(Task material Opens)

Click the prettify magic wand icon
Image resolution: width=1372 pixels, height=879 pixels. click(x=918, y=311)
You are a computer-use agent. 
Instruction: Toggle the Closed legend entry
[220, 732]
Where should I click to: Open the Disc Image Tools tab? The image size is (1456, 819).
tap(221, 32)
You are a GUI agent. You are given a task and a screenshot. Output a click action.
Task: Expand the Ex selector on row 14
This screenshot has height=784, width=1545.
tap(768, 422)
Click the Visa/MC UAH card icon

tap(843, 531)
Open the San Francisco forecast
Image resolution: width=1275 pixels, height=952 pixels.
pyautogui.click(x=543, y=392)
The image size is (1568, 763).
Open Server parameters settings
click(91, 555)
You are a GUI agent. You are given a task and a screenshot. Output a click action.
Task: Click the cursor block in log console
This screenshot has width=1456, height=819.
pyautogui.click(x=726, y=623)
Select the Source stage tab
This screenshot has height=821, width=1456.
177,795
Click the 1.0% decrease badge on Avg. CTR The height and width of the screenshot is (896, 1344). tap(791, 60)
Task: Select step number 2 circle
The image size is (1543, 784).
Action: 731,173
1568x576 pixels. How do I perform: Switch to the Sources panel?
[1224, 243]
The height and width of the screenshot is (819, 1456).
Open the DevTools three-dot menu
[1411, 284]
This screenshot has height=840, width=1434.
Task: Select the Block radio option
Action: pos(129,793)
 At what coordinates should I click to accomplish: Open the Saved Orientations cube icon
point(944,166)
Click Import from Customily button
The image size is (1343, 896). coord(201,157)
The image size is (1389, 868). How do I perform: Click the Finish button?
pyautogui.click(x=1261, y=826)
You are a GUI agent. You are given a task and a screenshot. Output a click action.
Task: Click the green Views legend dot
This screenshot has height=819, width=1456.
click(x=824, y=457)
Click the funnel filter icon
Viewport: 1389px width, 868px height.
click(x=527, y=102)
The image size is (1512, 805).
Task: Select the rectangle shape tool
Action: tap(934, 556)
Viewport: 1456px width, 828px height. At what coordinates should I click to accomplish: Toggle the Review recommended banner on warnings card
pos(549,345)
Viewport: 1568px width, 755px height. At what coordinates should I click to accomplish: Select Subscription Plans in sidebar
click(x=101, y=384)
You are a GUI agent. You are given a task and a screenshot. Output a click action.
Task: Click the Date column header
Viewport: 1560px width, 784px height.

(Task material Closes)

*Problem details*: In full and without any edits, output the material above.

*Answer space*:
Click the prettify magic wand icon
Image resolution: width=1372 pixels, height=879 pixels. click(x=918, y=311)
You are a computer-use agent. 
Instruction: Toggle the Closed legend entry
[220, 732]
Where should I click to: Open the Disc Image Tools tab? The image size is (1456, 819).
tap(221, 32)
You are a GUI agent. You are given a task and a screenshot. Output a click action.
Task: Expand the Ex selector on row 14
This screenshot has height=784, width=1545.
tap(768, 422)
Click the Visa/MC UAH card icon

tap(843, 531)
Open the San Francisco forecast
Image resolution: width=1275 pixels, height=952 pixels.
pyautogui.click(x=543, y=392)
The image size is (1568, 763).
Open Server parameters settings
click(91, 555)
You are a GUI agent. You are given a task and a screenshot. Output a click action.
Task: Click the cursor block in log console
This screenshot has width=1456, height=819.
pyautogui.click(x=726, y=623)
Select the Source stage tab
This screenshot has height=821, width=1456.
177,795
Click the 1.0% decrease badge on Avg. CTR The height and width of the screenshot is (896, 1344). tap(791, 60)
Task: Select step number 2 circle
The image size is (1543, 784).
Action: 731,173
1568x576 pixels. How do I perform: Switch to the Sources panel?
[1224, 243]
The height and width of the screenshot is (819, 1456).
Open the DevTools three-dot menu
[1411, 284]
This screenshot has height=840, width=1434.
Task: Select the Block radio option
Action: pos(129,793)
 At what coordinates should I click to accomplish: Open the Saved Orientations cube icon
point(944,166)
Click Import from Customily button
The image size is (1343, 896). coord(201,157)
The image size is (1389, 868). How do I perform: Click the Finish button?
pyautogui.click(x=1261, y=826)
You are a GUI agent. You are given a task and a screenshot. Output a click action.
Task: Click the green Views legend dot
This screenshot has height=819, width=1456.
click(x=824, y=457)
Click the funnel filter icon
Viewport: 1389px width, 868px height.
click(x=527, y=102)
The image size is (1512, 805).
Task: Select the rectangle shape tool
Action: tap(934, 556)
Viewport: 1456px width, 828px height. At what coordinates should I click to accomplish: Toggle the Review recommended banner on warnings card
pos(549,345)
Viewport: 1568px width, 755px height. At what coordinates should I click to accomplish: Select Subscription Plans in sidebar
click(x=101, y=384)
You are a GUI agent. You are given a task and a screenshot. Output a click action.
Task: Click the Date column header
Viewport: 1560px width, 784px height.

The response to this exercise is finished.